Pipeline training support + priority based rollout scheduler by mayinghan · Pull Request #358 · eval-protocol/python-sdk

mayinghan · 2025-12-05T07:47:23Z

This PR added support for 1) priority based rollout scheduler and 2) Micro Batch Output Data Buffer.

example run script:
rm -rf test2/ && PYTHONPATH=./ EP_MICRO_BATCH_OUTPUT_SIZE=2 PYTHONPATH=./ EP_USE_PRIORITY_SCHEDULER=1 EP_NO_UPLOAD=1 python -m pytest -sv tests/pytest/test_rollout_scheduler.py::test_rollout_scheduler --ep-output-dir ./test2

Output dir structure be like:

Priority based rollout scheduler with rewrite speculation support.

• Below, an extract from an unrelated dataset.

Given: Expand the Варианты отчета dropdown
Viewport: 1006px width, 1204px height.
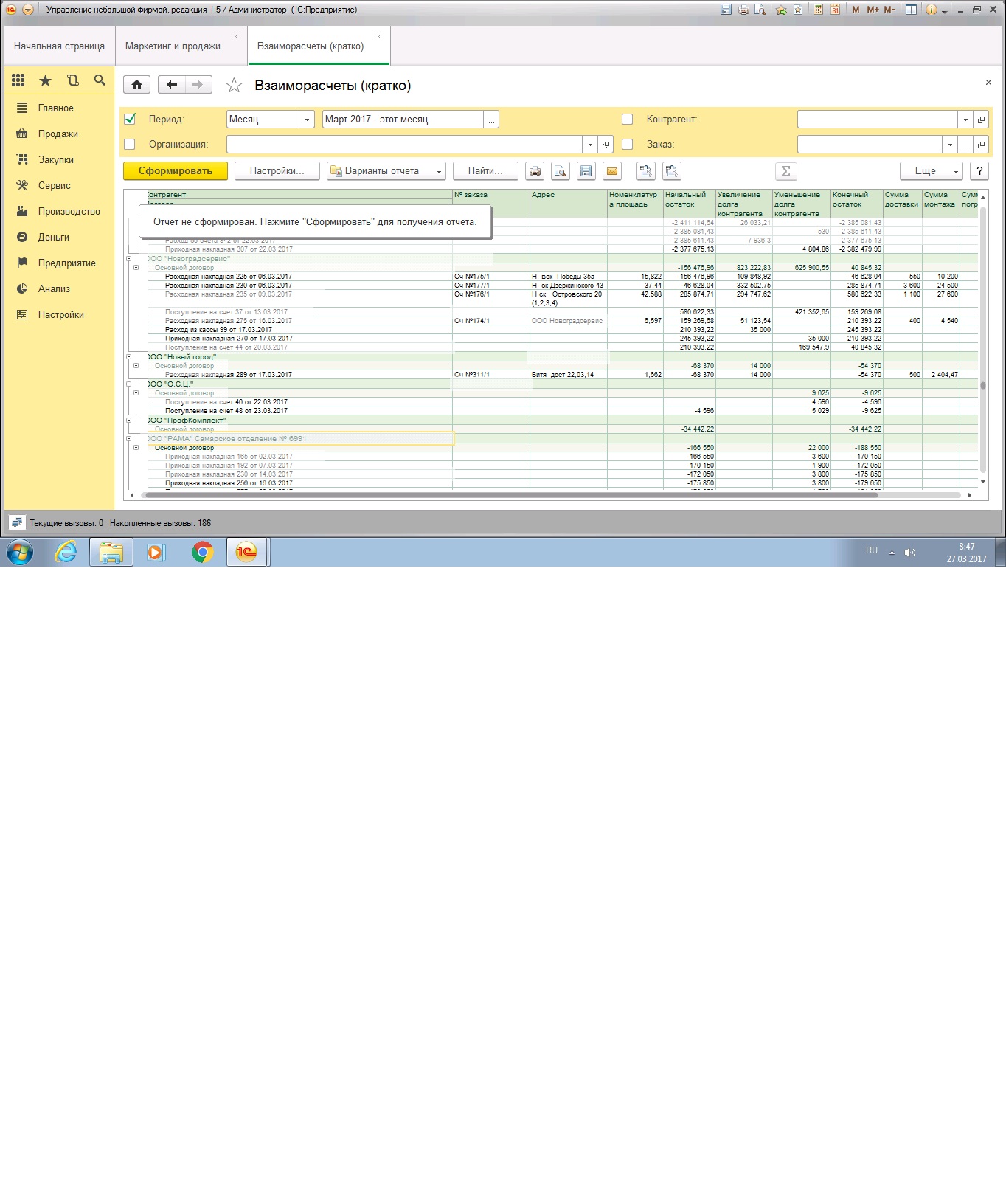Looking at the screenshot, I should (x=386, y=171).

Rollout tasks are scheduled in a way that rollouts from the same group will be executed at the same time.
A new parameter in_group_microbatch_size is added to support rollout K samples (K < rollout_n) every time and feed their responses in the "prediction" field or the later mini batches to support rewrite speculation to accelerate the rollout.
Evaluation function is run in a non blocking way in background task pool.
This can help achieve
- better kv cache hit rate
- compability of utilizing rewrite speculation to speed up inference.

MicroBatchDataBuffer

Once a full group of rollout_n samples are ready, they will be push to the output buffer.
The output buffer will write to disk once the microbatch size condition meets, the result will be directly consumed by trainer to kick off a training step.

Note

Adds a priority-based rollout scheduler (with optional speculation) and a micro-batch output buffer, wired into evaluation_test via env flags and covered by new tests.

Core (pytest):
- Priority Scheduler: New eval_protocol/pytest/priority_scheduler.py
  - PriorityRolloutScheduler with priority-queued micro-batches, per-row run batching, background eval execution, and optional rewrite speculation (via ENABLE_SPECULATION).
  - execute_priority_rollouts(...) entrypoint; respects max_concurrent_rollouts/max_concurrent_evaluations.
- Micro-batch Buffer: New eval_protocol/pytest/buffer.py
  - MicroBatchDataBuffer buffers per-sample results until all num_runs complete; flushes JSONL batches to disk (output_path_template).
- Integration: evaluation_test.py
  - Optional scheduler path gated by EP_USE_PRIORITY_SCHEDULER (disabled for MCPGymRolloutProcessor).
  - Optional buffering via EP_MICRO_BATCH_OUTPUT_SIZE and EP_OUTPUT_DIR (auto-close on completion).
  - Aggregates run_index from execution_metadata.extra to populate all_results; invokes postprocess accordingly.
Validation:
- validate_signature.py: remove groupwise requirement for at least 2 completion_params.
Tests:
- tests/test_priority_scheduler.py: unit tests for basic execution, concurrency limits, priority ordering, worker scaling, and groupwise behavior.
- tests/pytest/test_rollout_scheduler.py: pytest-style tests for pointwise and groupwise modes using the new scheduler.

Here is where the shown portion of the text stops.